Os houthis, grupo que controla partes do Iêmen, anunciaram nesta quarta-feira (23) um embargo marítimo contra a Arábia Saudita, ameaçando fechar uma das rotas mais críticas para o transporte global de petróleo. A declaração, divulgada em meio à escalada de conflitos na região, acende alerta em mercados internacionais e em governos dependentes do Golfo.
Segundo informações do portal República do Povo, a medida visa pressionar Riad em meio à guerra que já dura anos, mas o alvo prático é o estreito de Bab el-Mandeb, por onde passa parcela significativa do petróleo que abastece Europa e Ásia. Qualquer interrupção real na passagem pode disparar preços e reacender temores de crise energética global.

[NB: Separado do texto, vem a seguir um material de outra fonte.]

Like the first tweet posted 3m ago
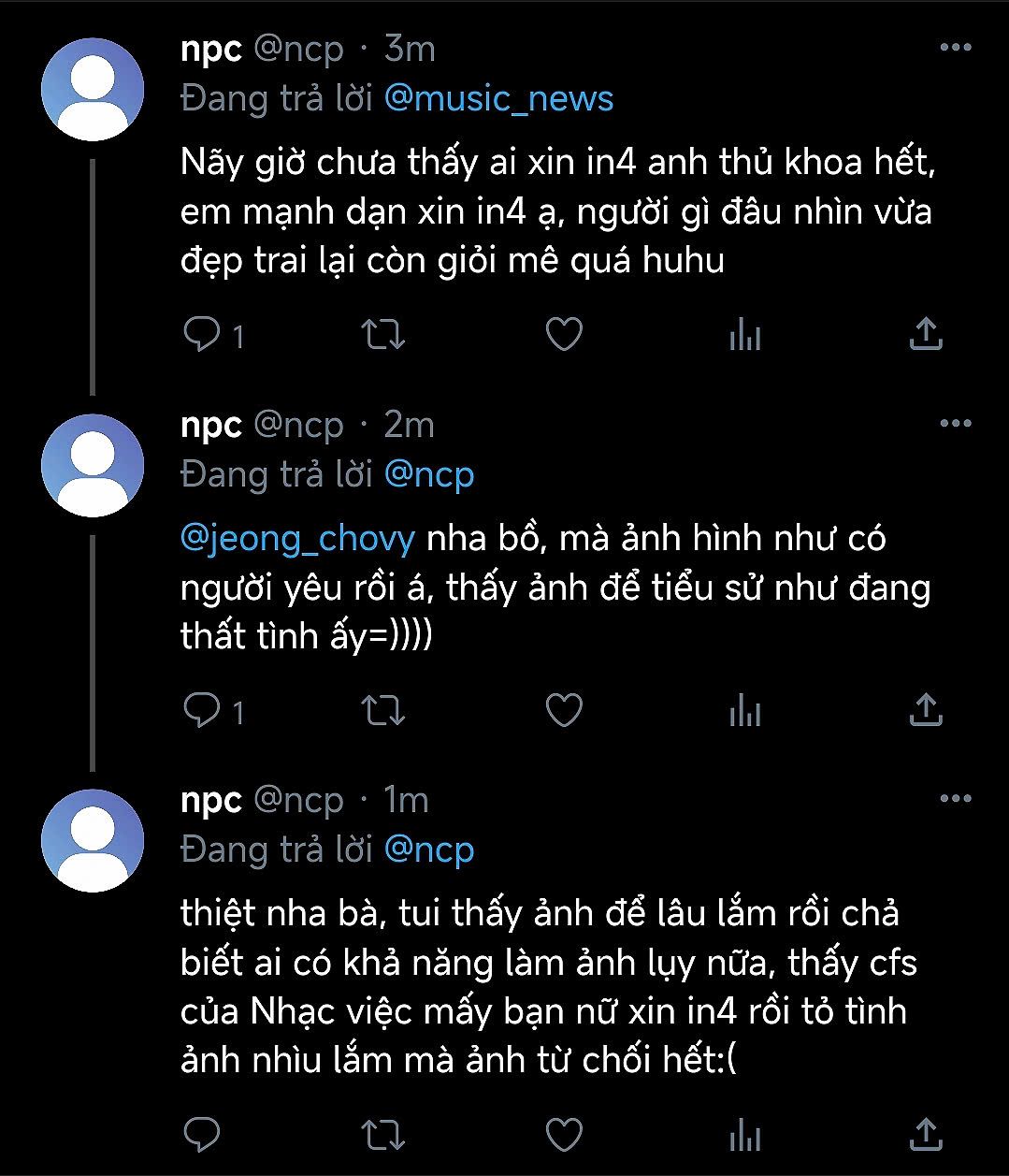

O anúncio chega em um momento de fragilidade diplomática, com mediações internacionais tentando conter o conflito. A Arábia Saudita ainda não respondeu oficialmente, mas analistas já apontam risco de retaliação militar e de novo capítulo na disputa que envolve também potências regionais como Irã, que apoia os houthis.
Para o mercado, o efeito imediato é de cautela: navios podem desviar rotas, aumentando custos de frete e seguros. A longo prazo, a ameaça reforça a vulnerabilidade de uma economia mundial ainda dependente de combustíveis fósseis, mesmo com transição energética em curso.
O próximo passo esperado é a reação oficial de Riad e de aliados ocidentais, que podem intensificar patrulhas navais na região. Enquanto isso, a comunidade internacional observa se o embargo é apenas retórica ou se há capacidade logística para sustentar a ameaça.